Turquie: Erdogan plaide pour la formation rapide d'une coalition
Publié

TurquieErdogan plaide pour la formation rapide d'une coalition

Le président islamo-conservateur Recep Tayyip Erdogan a réclamé la formation «aussi vite que possible» d'un gouvernement de coalition.

Le président islamo-conservateur de Turquie Recep Tayyip Erdogan.

Le président islamo-conservateur de Turquie Recep Tayyip Erdogan.

ARCHIVES, Keystone

Recep Tayyip Erdogan a rompu ce jeudi 11 juin le silence qu'il observait depuis le revers subi par son parti aux élections législatives en Turquie.

Le président islamo-conservateur a réclamé la formation «aussi vite que possible» d'un gouvernement de coalition.

«Tout le monde doit mettre de côté son ego (...) et former aussi vite que possible un gouvernement» de coalition, a déclaré Recep Tayyip Erdogan à Ankara, lors de sa première apparition publique depuis le scrutin.

Le Parti de la justice et du développement (AKP) est arrivé en tête du scrutin de dimanche en recueillant 40,8% des voix. Il a toutefois subi un recul de près de 10 points par rapport à son score de 2011 (49,9%), ce qui l'a privé de la majorité absolue qu'il détenait depuis treize ans au Parlement.

Avec seulement 258 des 550 sièges de députés, l'AKP est contraint pour la première fois de former une coalition avec un ou plusieurs des trois partis de l'opposition. Cette tâche s'annonce compliquée.

«Nous ne pouvons pas laisser la Turquie sans gouvernement, sans tête», a plaidé le chef de l'Etat lors d'un discours devant la chambre de commerce d'Ankara. «Ceux qui priveraient la Turquie d'un gouvernement en paieront le prix», a-t-il mis en garde.

AKP isolé

Le chef du principal parti d'opposition, Kemal Kiliçdaroglu, lui a immédiatement répondu sur son compte Twitter que son Parti républicain du peuple (CHP, social-démocrate) «travaille avec acharnement pour sortir la Turquie de cette situation difficile».

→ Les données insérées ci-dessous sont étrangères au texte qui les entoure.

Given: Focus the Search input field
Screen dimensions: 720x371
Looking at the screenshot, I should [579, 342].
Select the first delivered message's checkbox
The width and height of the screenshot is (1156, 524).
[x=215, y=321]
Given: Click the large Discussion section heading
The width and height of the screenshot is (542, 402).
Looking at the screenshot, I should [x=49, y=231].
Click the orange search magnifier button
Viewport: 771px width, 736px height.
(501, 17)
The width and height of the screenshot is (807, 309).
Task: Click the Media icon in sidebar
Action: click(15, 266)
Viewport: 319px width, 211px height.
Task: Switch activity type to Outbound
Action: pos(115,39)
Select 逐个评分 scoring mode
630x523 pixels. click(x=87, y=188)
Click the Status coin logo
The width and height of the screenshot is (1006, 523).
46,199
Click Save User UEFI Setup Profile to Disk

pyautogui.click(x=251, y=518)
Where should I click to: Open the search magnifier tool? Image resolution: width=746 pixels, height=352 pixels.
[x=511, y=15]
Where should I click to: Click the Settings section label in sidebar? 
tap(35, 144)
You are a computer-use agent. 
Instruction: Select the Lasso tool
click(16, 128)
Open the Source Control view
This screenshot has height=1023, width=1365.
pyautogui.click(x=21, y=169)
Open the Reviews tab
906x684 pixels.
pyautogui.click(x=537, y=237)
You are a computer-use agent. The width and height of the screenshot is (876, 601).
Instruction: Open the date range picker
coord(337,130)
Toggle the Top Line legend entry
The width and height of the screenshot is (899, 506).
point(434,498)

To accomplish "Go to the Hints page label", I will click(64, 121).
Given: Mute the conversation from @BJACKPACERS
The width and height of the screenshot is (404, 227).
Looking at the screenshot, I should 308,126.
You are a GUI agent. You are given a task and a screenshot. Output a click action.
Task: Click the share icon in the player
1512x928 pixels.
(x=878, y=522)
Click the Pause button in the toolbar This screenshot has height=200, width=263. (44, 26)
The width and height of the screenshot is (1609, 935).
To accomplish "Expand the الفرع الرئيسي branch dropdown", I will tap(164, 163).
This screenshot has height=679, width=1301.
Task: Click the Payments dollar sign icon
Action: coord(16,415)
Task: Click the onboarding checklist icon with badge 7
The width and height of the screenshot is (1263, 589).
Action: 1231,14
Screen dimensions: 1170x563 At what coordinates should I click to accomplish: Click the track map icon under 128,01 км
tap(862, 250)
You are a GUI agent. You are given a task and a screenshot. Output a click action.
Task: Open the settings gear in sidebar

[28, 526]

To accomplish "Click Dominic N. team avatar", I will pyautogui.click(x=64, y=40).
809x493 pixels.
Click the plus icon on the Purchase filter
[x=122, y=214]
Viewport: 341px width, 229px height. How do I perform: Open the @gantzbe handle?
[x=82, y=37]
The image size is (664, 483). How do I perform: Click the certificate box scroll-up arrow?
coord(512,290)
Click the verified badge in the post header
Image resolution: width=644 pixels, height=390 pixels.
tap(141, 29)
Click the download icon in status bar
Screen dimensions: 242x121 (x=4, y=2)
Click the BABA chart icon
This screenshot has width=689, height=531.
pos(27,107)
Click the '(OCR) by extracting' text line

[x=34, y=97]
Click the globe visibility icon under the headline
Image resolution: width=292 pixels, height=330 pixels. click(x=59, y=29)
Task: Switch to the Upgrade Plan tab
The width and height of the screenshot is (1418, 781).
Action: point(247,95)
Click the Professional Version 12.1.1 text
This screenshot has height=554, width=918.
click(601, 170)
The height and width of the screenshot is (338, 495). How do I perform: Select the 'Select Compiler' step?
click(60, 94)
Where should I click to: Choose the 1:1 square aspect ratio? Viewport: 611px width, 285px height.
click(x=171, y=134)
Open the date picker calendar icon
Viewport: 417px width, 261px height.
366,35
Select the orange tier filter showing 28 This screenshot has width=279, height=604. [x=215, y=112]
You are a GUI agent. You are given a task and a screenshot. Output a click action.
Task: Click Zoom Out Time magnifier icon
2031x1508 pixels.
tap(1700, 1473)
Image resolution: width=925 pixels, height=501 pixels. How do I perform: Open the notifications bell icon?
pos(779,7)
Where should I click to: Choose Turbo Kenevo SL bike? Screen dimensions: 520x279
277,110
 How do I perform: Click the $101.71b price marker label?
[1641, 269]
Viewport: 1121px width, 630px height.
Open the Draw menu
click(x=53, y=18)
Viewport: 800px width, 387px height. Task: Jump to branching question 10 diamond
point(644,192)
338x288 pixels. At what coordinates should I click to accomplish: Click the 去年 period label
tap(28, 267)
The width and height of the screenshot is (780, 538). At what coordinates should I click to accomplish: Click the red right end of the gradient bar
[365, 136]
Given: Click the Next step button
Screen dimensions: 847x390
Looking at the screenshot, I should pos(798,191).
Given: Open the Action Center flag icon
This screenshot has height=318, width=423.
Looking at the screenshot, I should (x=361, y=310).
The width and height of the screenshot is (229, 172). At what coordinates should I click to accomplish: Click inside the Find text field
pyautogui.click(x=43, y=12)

Comme il l'avait fait dès lundi dans une courte déclaration écrite, Recep Tayyip Erdogan a insisté sur la nécessité absolue de préserver la stabilité du pays.

Les deux principaux adversaires de l'AKP, le CHP et le Parti de l'action nationaliste (MHP, droite) ont obtenu 132 et 80 sièges. Le parti prokurde HDP (Parti démocratique du peuple) a réussi une performance historique en envoyant 80 députés à l'Assemblée. La constitution d'un gouvernement de coalition s'annonce particulièrement délicate, car les trois partis ont jusque-là rejeté publiquement toute idée d'alliance avec l'AKP.

Jeudi, Recep Tayyip Erdogan a clairement signalé à ses adversaires que ce camouflet ne signifiait pas qu'il allait se taire ou renoncer à jouer un rôle politique.

Médias occidentaux épinglés

«Personne ne doit douter que je remplirai tous les devoirs qui m'incombent en tant que président, dans le cadre de la Constitution», a-t-il assuré, «en tant que premier président de Turquie élu au suffrage universel, j'ai une responsabilité bien plus grande».

Recep Tayyip Erdogan a également repris son offensive contre les médias occidentaux, les accusant de le décrire comme «méchant» et «agressif». «J'ai du mal à comprendre leur intolérance», a-t-il lancé, avant de dénoncer à nouveau les pays européens accusés de laisser «se noyer» des milliers de réfugiés qui tentent d'entrer sur leur sol.